Leaves tufted at the ends of the branches, stout, rigid, dark blue-green, marked by numerous bands of stomata on the 3 faces, 6′—12′ long, deciduous during their third and fourth seasons. Flowers: male yellow; female dark reddish brown. Fruit oblong-conic, short-stalked and pendant, 10′—14′ long, becoming light yellow-brown, with thick broad scales terminating in a broad, flat, incurved, hooked claw ½′—1½′ long, gradually opening in the autumn and often persistent on the branches for several years; seeds ellipsoidal, compressed, ½′ long, ¼′—⅓′ wide, dark chestnut-brown, with a thick shell, inclosed by their wings, broadest above the middle, oblique at apex, nearly 1′ longer than the seed, about ⅝′ wide.
A tree, 40°—90° high, with a trunk 1°—2½° in diameter, thick branches covered with dark scaly bark, long and mostly pendulous below, short and ascending above, and forming a loose unsymmetrical often picturesque head, and very stout branchlets dark orange-brown at first, becoming sometimes nearly black at the end of three or four years. Bark of the trunk 1½′—2′ thick, dark brown or nearly black and deeply divided into broad rounded connected ridges covered with thin closely appressed scales. Wood light, soft, not strong, brittle, coarse-grained, light red, with thick nearly white sapwood; occasionally used for fuel. The seeds were formerly gathered in large quantities and eaten by the Indians of southern California.
Distribution. Scattered singly or in small groves through coniferous forests on the dry slopes and ridges of the coast ranges of California at elevations of 3000°—6000° above the sea, from Mount Diablo and the Santa Lucia Mountains to the San Bernardino and Cuyamaca Mountains; and on the Sierra del Pinal, Lower California; most abundant on the San Bernardino and San Jacinto ranges at elevations of about 5000°.
19. [Pinus resinosa] Ait. Red Pine. Norway Pine.
Leaves slender, soft and flexible, dark green and lustrous, 5′—6′ long, obscurely marked on the ventral faces by bands of minute stomata, deciduous during their fourth and fifth seasons. Flowers: male in dense spikes, dark purple; female terminal, short-stalked, scarlet. Fruit ovoid-conic, subsessile, 2′—2¼′ long, with thin slightly concave scales, unarmed, becoming light chestnut-brown and lustrous at maturity; shedding their seeds early in the autumn and mostly persistent on the branches until the following summer; seeds oval, compressed, ⅛′ long, with a thin dark chestnut-brown more or less mottled shell and wings broadest below the middle, oblique at apex, ¾′ long, ¼′—⅓′ broad.

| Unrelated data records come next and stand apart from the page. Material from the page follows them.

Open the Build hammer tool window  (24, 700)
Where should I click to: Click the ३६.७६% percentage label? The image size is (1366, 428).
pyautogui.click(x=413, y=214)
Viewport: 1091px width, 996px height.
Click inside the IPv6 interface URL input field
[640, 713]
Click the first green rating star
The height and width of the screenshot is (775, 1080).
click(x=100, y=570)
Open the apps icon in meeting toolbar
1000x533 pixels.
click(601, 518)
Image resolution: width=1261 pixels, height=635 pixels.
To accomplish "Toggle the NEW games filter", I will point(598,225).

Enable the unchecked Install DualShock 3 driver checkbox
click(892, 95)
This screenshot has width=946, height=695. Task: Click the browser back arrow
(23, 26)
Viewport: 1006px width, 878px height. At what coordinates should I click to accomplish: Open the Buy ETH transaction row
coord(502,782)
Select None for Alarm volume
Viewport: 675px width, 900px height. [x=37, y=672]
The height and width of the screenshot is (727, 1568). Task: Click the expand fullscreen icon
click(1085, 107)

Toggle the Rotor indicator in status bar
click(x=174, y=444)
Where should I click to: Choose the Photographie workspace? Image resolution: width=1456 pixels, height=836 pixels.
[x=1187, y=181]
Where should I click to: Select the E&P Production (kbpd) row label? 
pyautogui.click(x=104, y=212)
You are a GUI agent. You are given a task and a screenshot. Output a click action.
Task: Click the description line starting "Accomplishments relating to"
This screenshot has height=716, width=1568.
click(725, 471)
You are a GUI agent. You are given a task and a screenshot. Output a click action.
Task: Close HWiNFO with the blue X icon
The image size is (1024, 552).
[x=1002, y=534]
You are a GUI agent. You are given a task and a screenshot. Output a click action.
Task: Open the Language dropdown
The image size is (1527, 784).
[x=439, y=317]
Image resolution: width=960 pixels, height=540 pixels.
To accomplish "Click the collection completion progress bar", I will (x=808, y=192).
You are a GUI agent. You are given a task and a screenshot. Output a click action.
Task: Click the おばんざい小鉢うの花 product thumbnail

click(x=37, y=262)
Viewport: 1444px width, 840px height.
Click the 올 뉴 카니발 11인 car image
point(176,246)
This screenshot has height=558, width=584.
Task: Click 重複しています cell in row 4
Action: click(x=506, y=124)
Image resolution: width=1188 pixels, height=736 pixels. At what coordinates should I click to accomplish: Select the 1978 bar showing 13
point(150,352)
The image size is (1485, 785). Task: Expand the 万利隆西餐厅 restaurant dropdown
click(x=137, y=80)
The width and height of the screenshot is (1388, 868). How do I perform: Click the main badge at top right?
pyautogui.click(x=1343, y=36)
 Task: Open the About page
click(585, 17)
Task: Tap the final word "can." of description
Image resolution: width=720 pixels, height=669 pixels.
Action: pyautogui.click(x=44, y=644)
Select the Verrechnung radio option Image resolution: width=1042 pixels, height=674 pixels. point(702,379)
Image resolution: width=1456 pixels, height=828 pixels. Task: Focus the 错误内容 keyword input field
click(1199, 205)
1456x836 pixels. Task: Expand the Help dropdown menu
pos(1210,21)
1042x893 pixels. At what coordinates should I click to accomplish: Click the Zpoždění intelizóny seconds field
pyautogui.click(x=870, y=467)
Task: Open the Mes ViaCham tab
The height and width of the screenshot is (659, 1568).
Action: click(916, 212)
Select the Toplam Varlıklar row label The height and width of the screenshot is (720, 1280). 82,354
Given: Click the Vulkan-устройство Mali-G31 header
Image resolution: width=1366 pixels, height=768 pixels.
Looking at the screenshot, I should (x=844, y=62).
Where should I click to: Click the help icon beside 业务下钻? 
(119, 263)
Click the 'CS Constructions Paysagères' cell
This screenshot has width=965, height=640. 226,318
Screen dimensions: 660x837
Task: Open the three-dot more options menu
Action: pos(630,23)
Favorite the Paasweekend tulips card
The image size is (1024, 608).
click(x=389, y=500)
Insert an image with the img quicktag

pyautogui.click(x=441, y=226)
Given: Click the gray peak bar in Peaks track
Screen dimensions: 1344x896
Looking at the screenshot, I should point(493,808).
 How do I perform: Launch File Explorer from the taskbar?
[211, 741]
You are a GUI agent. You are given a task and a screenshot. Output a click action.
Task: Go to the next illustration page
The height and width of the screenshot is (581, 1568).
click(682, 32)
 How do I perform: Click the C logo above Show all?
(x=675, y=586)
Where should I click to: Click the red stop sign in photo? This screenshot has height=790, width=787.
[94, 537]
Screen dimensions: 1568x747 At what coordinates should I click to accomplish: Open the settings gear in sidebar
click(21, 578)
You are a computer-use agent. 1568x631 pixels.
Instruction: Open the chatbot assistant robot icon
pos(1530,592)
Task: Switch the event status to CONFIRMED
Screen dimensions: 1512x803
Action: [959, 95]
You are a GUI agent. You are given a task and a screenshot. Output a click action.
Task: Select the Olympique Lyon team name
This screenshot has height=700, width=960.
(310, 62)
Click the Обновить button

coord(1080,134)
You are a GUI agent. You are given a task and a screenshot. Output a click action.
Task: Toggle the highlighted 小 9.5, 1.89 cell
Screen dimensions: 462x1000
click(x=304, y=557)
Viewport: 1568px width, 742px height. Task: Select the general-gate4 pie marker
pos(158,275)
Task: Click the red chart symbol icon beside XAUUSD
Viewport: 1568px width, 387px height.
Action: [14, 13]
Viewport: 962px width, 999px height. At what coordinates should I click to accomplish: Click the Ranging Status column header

A tree, usually 70°—80° or occasionally 120° high, with a tall straight trunk 2°—3° or rarely 5° in diameter, thick spreading more or less pendulous branches clothing the young stems to the ground and forming a broad irregular pyramid, and in old age an open round-topped picturesque head, and stout branchlets at first orange color, finally becoming light reddish brown. Bark of the trunk ¾′—1¼′ thick and slightly divided by shallow fissures into broad flat ridges covered by thin loose light red-brown scales. Wood light, hard, very close-grained, pale red, with thin yellow often nearly white sapwood; largely used in the construction of bridges and buildings, for piles, masts, and spars. The bark is occasionally used for tanning leather.
Distribution. Light sandy loam or dry rocky ridges, usually forming groves rarely more than a few hundred acres in extent and scattered through forests of other Pines and deciduous-leaved trees; occasionally on sandy flats forming pure forests; Nova Scotia to Lake St. John, westward through Quebec and central Ontario to the valley of the Winnipeg River, and southward to eastern Massachusetts, the mountains of northern Pennsylvania, and to central and southwestern (Port Huron) Michigan, Wisconsin, and Minnesota, most abundant, and growing to its largest size in the northern parts of these states; rare and local in eastern Massachusetts and southward.
Often planted for the decoration of parks, and the most desirable as an ornamental tree of the Pitch Pines which flourish in the northern states.